I have noticed for some strange behavior while adding two doubles, sometimes it works correct, and sometimes not!

Here is the first example:

double num1 = 0.1 + 0.7; //Guess the result?

Easy - 0.8 !!! or not?

Look at the strange result:

And guess what, the if statement is going inside the else block, and prints the num1 - and no, it doesn't prints 0.799999999999993, it prints 0.8.

So I have gone one more step forward and tried this code:

if (0.1 + 0.7 == 0.8) //Returns false ??
{
    Console.WriteLine("Correct");
}

OK, strange, but now I found the correct way, it should use f (float). As I remember double has many spaces, so it can contain higher numbers, maybe this is the cause.

float num2 = 0.1f + 0.7f;

if (num2 == 0.8f) //Perfect - finally works !!!
{
    Console.WriteLine("Correct");
}
else
{
    Console.WriteLine(num2);
}

But now, I try this - and again it returns false, why?

if (0.1f + 0.7f == 0.8f) //Returns false :(
{
    Console.WriteLine("Correct");
}

The watch results when debugging it:

Can someone explain me what's wrong here? Are those bugs?

Thanks in advance.

Floating point arithmetic is not precise. You should read the article What Every Computer Scientist Should Know About Floating-Point Arithmetic. If you want your calculations to be precise in a decimal sense, you should use the decimal type, where 0.1m + 0.7m == 0.8m is true. You should note that decimal uses floating point numbers just like float and double, except that the base is 10, not 2. Since dealing with base 2 is so much easier and highly-optimized, decimal is much slower. It also has its own inaccuracies, it's only precise when dealing with numbers that can be represented in a short number of decimal digits (like 0.7 and 0.1), making it good for financial data.

Another useful article to understand floating point numbers is Wikipedia's Double-precision floating-point format.
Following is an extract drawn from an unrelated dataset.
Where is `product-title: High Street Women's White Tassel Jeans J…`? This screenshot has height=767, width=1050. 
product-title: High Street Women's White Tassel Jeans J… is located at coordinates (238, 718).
Call the Math.Round method to ensure that both values have the same precision. The following example modifies a previous example to use this approach so that two fractional values are equivalent:

using System;

public class Example
{
   public static void Main()
   {
      double value1 = .333333333333333;
      double value2 = 1.0/3;
      int precision = 7;
      value1 = Math.Round(value1, precision);
      value2 = Math.Round(value2, precision);
      Console.WriteLine("{0:R} = {1:R}: {2}", value1, value2, value1.Equals(value2));
   }
}
// The example displays the following output: 
//        0.3333333 = 0.3333333: True

Here is the answer: http://www.codeproject.com/Articles/383871/Demystify-Csharp-floating-point-equality-and-relat

Floating values are only approximations. To compare two floating point values you need to check the difference between them. The difference cannot be greater than float.Epsilon

Use this to compare these values:

bool AlmostEqualDoubles(double nVal1, double nVal2, int nPrecision = 6)
{
   nPrecision = Math.Max(Math.Min(16, nPrecision), 0);
   double nEpsilon = 1.0;
   for (int i = 0; i < nPrecision; i++) nEpsilon *= 0.1;       
   return (nVal2 - nEpsilon) < nVal1 && nVal1 < (nVal2 + nEpsilon);
}

internally, a double is stored in bits, in base-2. All integers can be represented exactly in base-2, but when it comes to fractions, it;s another matter all together.

The same way that we cannot precisely respresent the result of 1/3 in our decimal system, in a binary system you cannot represent all fractions. Since decimal is base-10, it is easy to represent x/10 in decimal, but in base-2, it is impossible for some x.

So whenever you use doubles, always be aware of some rounding errors.

For this reason, doubles are not to be used whenever exact numbers are required, as with monetary amounts.